Exactly and without additions, transcribe the line that contains "[Toggle submenu for Education] (1366, 113)" and every line after it in the data.

== == ==

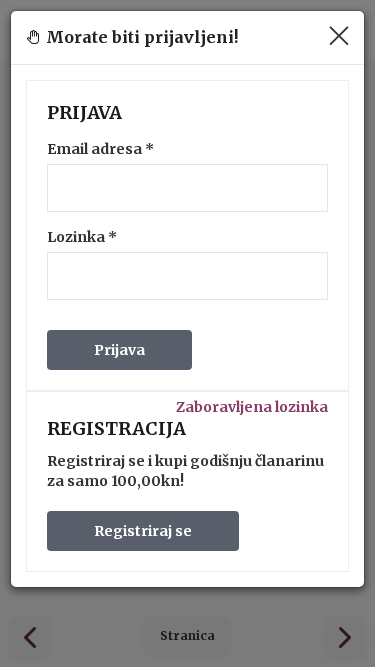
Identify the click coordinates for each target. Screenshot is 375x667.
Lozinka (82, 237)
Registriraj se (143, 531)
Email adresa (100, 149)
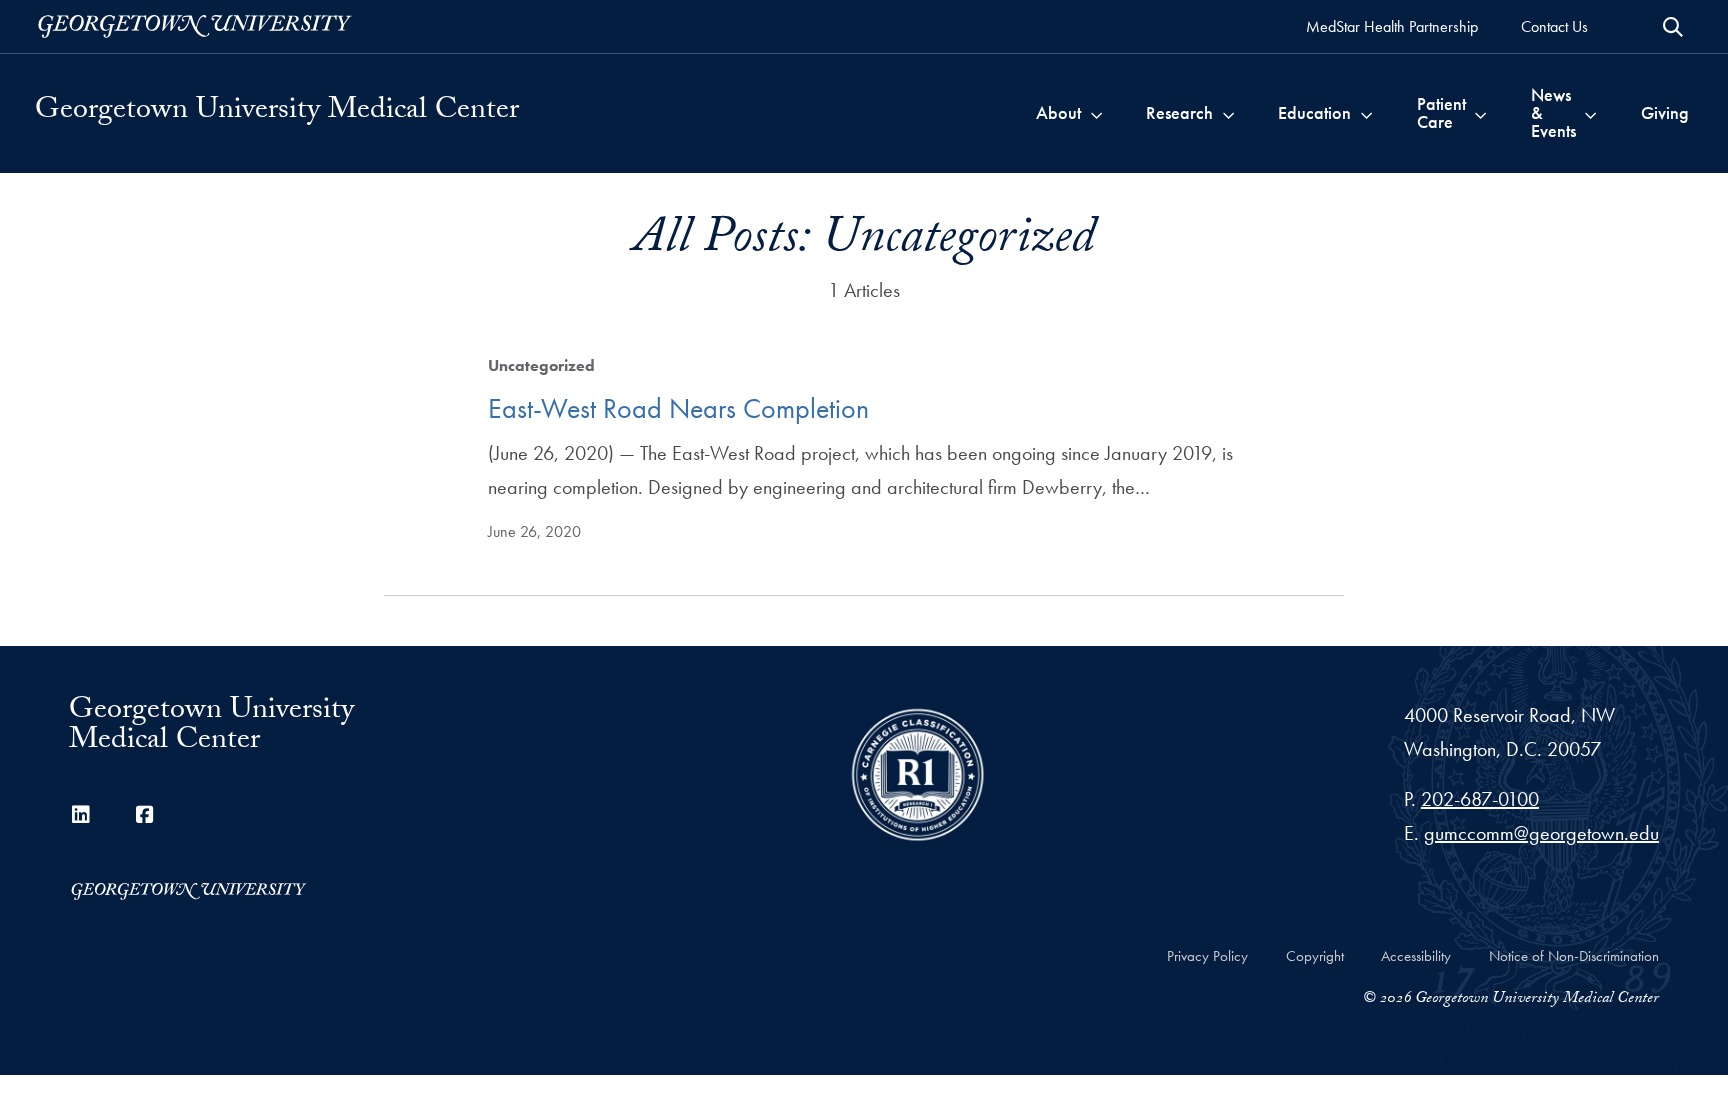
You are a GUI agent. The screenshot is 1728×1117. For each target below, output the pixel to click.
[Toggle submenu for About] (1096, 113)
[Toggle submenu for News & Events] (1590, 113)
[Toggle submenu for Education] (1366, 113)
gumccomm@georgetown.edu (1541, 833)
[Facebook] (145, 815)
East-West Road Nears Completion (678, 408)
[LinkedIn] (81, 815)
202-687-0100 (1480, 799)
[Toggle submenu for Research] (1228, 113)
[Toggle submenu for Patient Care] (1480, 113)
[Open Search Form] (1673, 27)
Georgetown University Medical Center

== == ==

_Exercise response_.
[Toggle submenu for Education] (1366, 113)
gumccomm@georgetown.edu (1541, 833)
[Facebook] (145, 815)
East-West Road Nears Completion (678, 408)
[LinkedIn] (81, 815)
202-687-0100 (1480, 799)
[Toggle submenu for Research] (1228, 113)
[Toggle submenu for Patient Care] (1480, 113)
[Open Search Form] (1673, 27)
Georgetown University Medical Center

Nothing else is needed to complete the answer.